08/09, 2025

Goal & Overview

Objective: Build a distance‑weighted influence surface that reflects how much natural habitat area surrounds each pixel, combining:

  • Additive natural area within a 1000 m circular window (unique polygon areas in hectares; no double‑counting within a patch).
  • Inverse log distance decay from the nearest natural area.

Concept & Notation

A focal (1000 m radius) additive area surface based on unique polygons:

\[\textbf{LogArea} = \log\!\left(1 + \sum_{i \in W} A_i\right), \qquad A_i = \text{area (ha) of polygon } i.\]

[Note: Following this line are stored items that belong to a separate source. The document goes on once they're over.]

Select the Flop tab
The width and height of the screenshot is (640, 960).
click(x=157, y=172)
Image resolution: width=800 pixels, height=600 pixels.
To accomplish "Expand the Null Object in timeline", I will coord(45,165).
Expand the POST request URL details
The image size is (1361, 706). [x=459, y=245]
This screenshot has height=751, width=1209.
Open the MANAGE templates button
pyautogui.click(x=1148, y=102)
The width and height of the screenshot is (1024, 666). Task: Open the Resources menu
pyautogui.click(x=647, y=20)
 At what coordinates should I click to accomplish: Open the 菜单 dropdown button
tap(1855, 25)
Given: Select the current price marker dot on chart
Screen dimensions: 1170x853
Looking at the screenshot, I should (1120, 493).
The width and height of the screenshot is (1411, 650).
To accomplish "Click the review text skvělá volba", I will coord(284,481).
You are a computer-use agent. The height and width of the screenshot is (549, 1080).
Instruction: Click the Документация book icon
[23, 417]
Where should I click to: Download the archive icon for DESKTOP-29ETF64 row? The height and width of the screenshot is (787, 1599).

  • Not a smoothing or mean; it is an additive mass of nearby natural area.
  • The influence surface then adds an inverse log distance term:

\[\textbf{InvLogDistance} = \frac{1}{1+\log(1+d)}.\]

Finally, we combine and (optionally) smooth:

\[\textbf{WeightedInfluence} = \text{LogAreaNorm} + \text{InvLogDistance}. \]

Pipeline at a Glance

  1. Build LogAreaRaw1000.tif (unique polygon areas within 1000 m).
  2. Transform to LogArea and normalize to LogAreaNorm.
  3. Compute Distance, then InvLogDistance (and optional smoothed version).
  4. Sum and normalize to create IDW/IDWSmoothed.
  5. Visualize focal region and overlays with polygons.

Step 0 — Inputs & CRS

# Example inputs
# - NatureNoLakes.tif : binary (1 = nature, 0 / NA otherwise)
# - AllPolygons.shp   : polygons of natural areas (for overlay display)
# - Denmark GADM      : country mask

NatureNoLakes <- terra::rast("NatureNoLakes.tif")
DK <- geodata::gadm("Denmark", level = 0, path = getwd()) |>
  terra::project(terra::crs(NatureNoLakes))

# Ensure expected projected CRS in meters
crs(NatureNoLakes)

Step 1 — Build LogAreaRaw1000.tif

Summary of computation (performed once, heavy I/O):

  1. Disaggregate multipart polygons.
  2. Compute polygon area in hectares.
  3. Rasterize area value to the grid.
  4. Apply 1000 m circular window with a custom unique‑sum focal function (avoid double‑counting within a patch).
  5. Mosaic tiles if needed and write COG.

Note: The focal step must sum unique values within the window so a single patch contributes its area only once per window, regardless of how many pixels it spans.

Step 1b — Log transform & normalize

LogAreaRaw <- terra::rast("LogAreaRaw1000.tif")
LogArea     <- log1p(LogAreaRaw)
SpatioTemporalCont::write_cog(LogArea, "LogArea.tif")

# Normalize to [0,1] for additive combination later
rng <- terra::minmax(LogArea)
LogAreaNorm <- LogArea / (rng[2])
SpatioTemporalCont::write_cog(LogAreaNorm, "LogAreaNorm.tif")

Visualizing Additive Area (1000 m window)

Area does not influence linearly

  • SAR

Visualizing LogArea (and normalized)

Step 2 — Distance to nearest natural area

Step 2b — Inverse log distance (and smooth)

$$ \[ \text{LogDistance} = \log(1+d)\] \[ \text{InvLogDistance} = \frac{1}{1+\log(1+d)}\] \[ \text{InvLogDistance}_{\alpha} = \left(\frac{1}{1+\log(1+d)}\right)^{\alpha} \quad (\alpha = 0.25)\]

$$

Visualization distances

Step 3 — Combine Area & Distance

\[\color{Purple}{\text{WeightedInfluence}} = \color{Red}{\text{LogAreaNorm}} + \color{Blue}{\text{InvLogDistance}}\]

Comparison with geotopes

Practical Notes & Caveats

  • Unique‑sum focal is essential to avoid over‑counting large polygons.
  • Choose the window radius (1000 m here) to match ecological processes/scales.
  • Normalize components before addition to keep each term in a comparable range.
  • Prefer COG outputs for large rasters; tile & mosaic when needed.
  • Consider sensitivity analysis: radius, decay exponent (e.g., 0.25), and alternative distance metrics.